> **Instruction**
Convert the records below into a JSON list of strings with one string per line, leaving out blank lines.

> **Data for the task**

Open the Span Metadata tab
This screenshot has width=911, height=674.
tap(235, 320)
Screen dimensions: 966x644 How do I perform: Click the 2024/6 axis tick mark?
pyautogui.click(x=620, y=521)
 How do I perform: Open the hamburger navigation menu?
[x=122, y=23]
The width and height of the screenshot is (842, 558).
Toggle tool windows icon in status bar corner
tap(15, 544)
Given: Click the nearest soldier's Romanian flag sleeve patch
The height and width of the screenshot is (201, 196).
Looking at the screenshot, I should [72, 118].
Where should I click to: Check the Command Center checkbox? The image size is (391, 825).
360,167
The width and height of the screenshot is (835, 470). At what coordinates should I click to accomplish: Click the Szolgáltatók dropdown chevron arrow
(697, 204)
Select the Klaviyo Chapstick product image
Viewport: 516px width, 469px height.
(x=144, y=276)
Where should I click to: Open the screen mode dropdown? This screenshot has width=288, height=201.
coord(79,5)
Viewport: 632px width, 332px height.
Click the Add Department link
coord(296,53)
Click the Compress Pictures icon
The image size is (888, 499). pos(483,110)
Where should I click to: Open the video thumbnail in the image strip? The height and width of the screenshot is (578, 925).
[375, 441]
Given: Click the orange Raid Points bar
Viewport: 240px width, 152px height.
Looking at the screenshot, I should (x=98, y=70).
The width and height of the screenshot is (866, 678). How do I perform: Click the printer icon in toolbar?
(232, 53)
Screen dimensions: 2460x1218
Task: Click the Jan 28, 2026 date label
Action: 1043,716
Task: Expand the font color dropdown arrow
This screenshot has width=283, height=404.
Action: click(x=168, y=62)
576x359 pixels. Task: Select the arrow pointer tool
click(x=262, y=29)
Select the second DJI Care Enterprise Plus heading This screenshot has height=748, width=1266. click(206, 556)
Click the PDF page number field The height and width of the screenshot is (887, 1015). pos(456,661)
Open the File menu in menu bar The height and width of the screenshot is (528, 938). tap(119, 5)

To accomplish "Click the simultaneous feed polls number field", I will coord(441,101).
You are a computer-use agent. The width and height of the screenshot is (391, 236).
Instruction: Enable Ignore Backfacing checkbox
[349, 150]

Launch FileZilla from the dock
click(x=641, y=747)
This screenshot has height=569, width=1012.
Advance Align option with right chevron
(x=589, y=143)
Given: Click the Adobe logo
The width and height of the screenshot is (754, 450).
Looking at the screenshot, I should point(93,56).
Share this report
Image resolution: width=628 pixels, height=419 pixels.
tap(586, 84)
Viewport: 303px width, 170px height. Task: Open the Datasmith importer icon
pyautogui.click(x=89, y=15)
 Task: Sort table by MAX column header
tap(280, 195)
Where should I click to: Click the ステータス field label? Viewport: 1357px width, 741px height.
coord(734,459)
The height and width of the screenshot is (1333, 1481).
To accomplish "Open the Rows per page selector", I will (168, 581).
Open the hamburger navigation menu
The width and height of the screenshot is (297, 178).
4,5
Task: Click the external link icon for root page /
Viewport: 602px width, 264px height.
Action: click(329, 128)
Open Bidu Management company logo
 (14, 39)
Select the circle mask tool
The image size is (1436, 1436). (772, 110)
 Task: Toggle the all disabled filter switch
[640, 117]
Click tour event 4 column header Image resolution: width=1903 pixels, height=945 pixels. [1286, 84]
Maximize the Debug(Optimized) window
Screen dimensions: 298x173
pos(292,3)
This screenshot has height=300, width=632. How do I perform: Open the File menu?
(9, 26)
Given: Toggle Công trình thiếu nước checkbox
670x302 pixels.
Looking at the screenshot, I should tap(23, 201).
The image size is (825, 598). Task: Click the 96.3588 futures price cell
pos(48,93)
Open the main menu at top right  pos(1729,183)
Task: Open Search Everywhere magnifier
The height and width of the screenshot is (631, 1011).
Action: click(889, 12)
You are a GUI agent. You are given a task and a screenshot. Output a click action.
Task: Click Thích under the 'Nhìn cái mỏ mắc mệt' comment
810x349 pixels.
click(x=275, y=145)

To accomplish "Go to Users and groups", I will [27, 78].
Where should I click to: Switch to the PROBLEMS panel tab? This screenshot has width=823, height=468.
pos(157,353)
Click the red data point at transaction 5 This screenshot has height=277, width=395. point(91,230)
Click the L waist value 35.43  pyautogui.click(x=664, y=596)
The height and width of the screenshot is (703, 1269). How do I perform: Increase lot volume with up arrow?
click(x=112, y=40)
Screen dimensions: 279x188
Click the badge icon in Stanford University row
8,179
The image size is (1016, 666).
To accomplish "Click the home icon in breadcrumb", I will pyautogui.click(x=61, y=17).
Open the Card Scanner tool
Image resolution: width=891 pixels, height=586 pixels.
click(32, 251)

> **Written solution**
[
  "Open the Span Metadata tab",
  "This screenshot has width=911, height=674.",
  "tap(235, 320)",
  "Screen dimensions: 966x644 How do I perform: Click the 2024/6 axis tick mark?",
  "pyautogui.click(x=620, y=521)",
  " How do I perform: Open the hamburger navigation menu?",
  "[x=122, y=23]",
  "The width and height of the screenshot is (842, 558).",
  "Toggle tool windows icon in status bar corner",
  "tap(15, 544)",
  "Given: Click the nearest soldier's Romanian flag sleeve patch",
  "The height and width of the screenshot is (201, 196).",
  "Looking at the screenshot, I should [72, 118].",
  "Where should I click to: Check the Command Center checkbox? The image size is (391, 825).",
  "360,167",
  "The width and height of the screenshot is (835, 470). At what coordinates should I click to accomplish: Click the Szolgáltatók dropdown chevron arrow",
  "(697, 204)",
  "Select the Klaviyo Chapstick product image",
  "Viewport: 516px width, 469px height.",
  "(x=144, y=276)",
  "Where should I click to: Open the screen mode dropdown? This screenshot has width=288, height=201.",
  "coord(79,5)",
  "Viewport: 632px width, 332px height.",
  "Click the Add Department link",
  "coord(296,53)",
  "Click the Compress Pictures icon",
  "The image size is (888, 499). pos(483,110)",
  "Where should I click to: Open the video thumbnail in the image strip? The height and width of the screenshot is (578, 925).",
  "[375, 441]",
  "Given: Click the orange Raid Points bar",
  "Viewport: 240px width, 152px height.",
  "Looking at the screenshot, I should (x=98, y=70).",
  "The width and height of the screenshot is (866, 678). How do I perform: Click the printer icon in toolbar?",
  "(232, 53)",
  "Screen dimensions: 2460x1218",
  "Task: Click the Jan 28, 2026 date label",
  "Action: 1043,716",
  "Task: Expand the font color dropdown arrow",
  "This screenshot has width=283, height=404.",
  "Action: click(x=168, y=62)",
  "576x359 pixels. Task: Select the arrow pointer tool",
  "click(x=262, y=29)",
  "Select the second DJI Care Enterprise Plus heading This screenshot has height=748, width=1266. click(206, 556)",
  "Click the PDF page number field The height and width of the screenshot is (887, 1015). pos(456,661)",
  "Open the File menu in menu bar The height and width of the screenshot is (528, 938). tap(119, 5)",
  "To accomplish \"Click the simultaneous feed polls number field\", I will coord(441,101).",
  "You are a computer-use agent. The width and height of the screenshot is (391, 236).",
  "Instruction: Enable Ignore Backfacing checkbox",
  "[349, 150]",
  "Launch FileZilla from the dock",
  "click(x=641, y=747)",
  "This screenshot has height=569, width=1012.",
  "Advance Align option with right chevron",
  "(x=589, y=143)",
  "Given: Click the Adobe logo",
  "The width and height of the screenshot is (754, 450).",
  "Looking at the screenshot, I should point(93,56).",
  "Share this report",
  "Image resolution: width=628 pixels, height=419 pixels.",
  "tap(586, 84)",
  "Viewport: 303px width, 170px height. Task: Open the Datasmith importer icon",
  "pyautogui.click(x=89, y=15)",
  " Task: Sort table by MAX column header",
  "tap(280, 195)",
  "Where should I click to: Click the ステータス field label? Viewport: 1357px width, 741px height.",
  "coord(734,459)",
  "The height and width of the screenshot is (1333, 1481).",
  "To accomplish \"Open the Rows per page selector\", I will (168, 581).",
  "Open the hamburger navigation menu",
  "The width and height of the screenshot is (297, 178).",
  "4,5",
  "Task: Click the external link icon for root page /",
  "Viewport: 602px width, 264px height.",
  "Action: click(329, 128)",
  "Open Bidu Management company logo",
  " (14, 39)",
  "Select the circle mask tool",
  "The image size is (1436, 1436). (772, 110)",
  " Task: Toggle the all disabled filter switch",
  "[640, 117]",
  "Click tour event 4 column header Image resolution: width=1903 pixels, height=945 pixels. [1286, 84]",
  "Maximize the Debug(Optimized) window",
  "Screen dimensions: 298x173",
  "pos(292,3)",
  "This screenshot has height=300, width=632. How do I perform: Open the File menu?",
  "(9, 26)",
  "Given: Toggle Công trình thiếu nước checkbox",
  "670x302 pixels.",
  "Looking at the screenshot, I should tap(23, 201).",
  "The image size is (825, 598). Task: Click the 96.3588 futures price cell",
  "pos(48,93)",
  "Open the main menu at top right  pos(1729,183)",
  "Task: Open Search Everywhere magnifier",
  "The height and width of the screenshot is (631, 1011).",
  "Action: click(889, 12)",
  "You are a GUI agent. You are given a task and a screenshot. Output a click action.",
  "Task: Click Thích under the 'Nhìn cái mỏ mắc mệt' comment",
  "810x349 pixels.",
  "click(x=275, y=145)",
  "To accomplish \"Go to Users and groups\", I will [27, 78].",
  "Where should I click to: Switch to the PROBLEMS panel tab? This screenshot has width=823, height=468.",
  "pos(157,353)",
  "Click the red data point at transaction 5 This screenshot has height=277, width=395. point(91,230)",
  "Click the L waist value 35.43  pyautogui.click(x=664, y=596)",
  "The height and width of the screenshot is (703, 1269). How do I perform: Increase lot volume with up arrow?",
  "click(x=112, y=40)",
  "Screen dimensions: 279x188",
  "Click the badge icon in Stanford University row",
  "8,179",
  "The image size is (1016, 666).",
  "To accomplish \"Click the home icon in breadcrumb\", I will pyautogui.click(x=61, y=17).",
  "Open the Card Scanner tool",
  "Image resolution: width=891 pixels, height=586 pixels.",
  "click(32, 251)"
]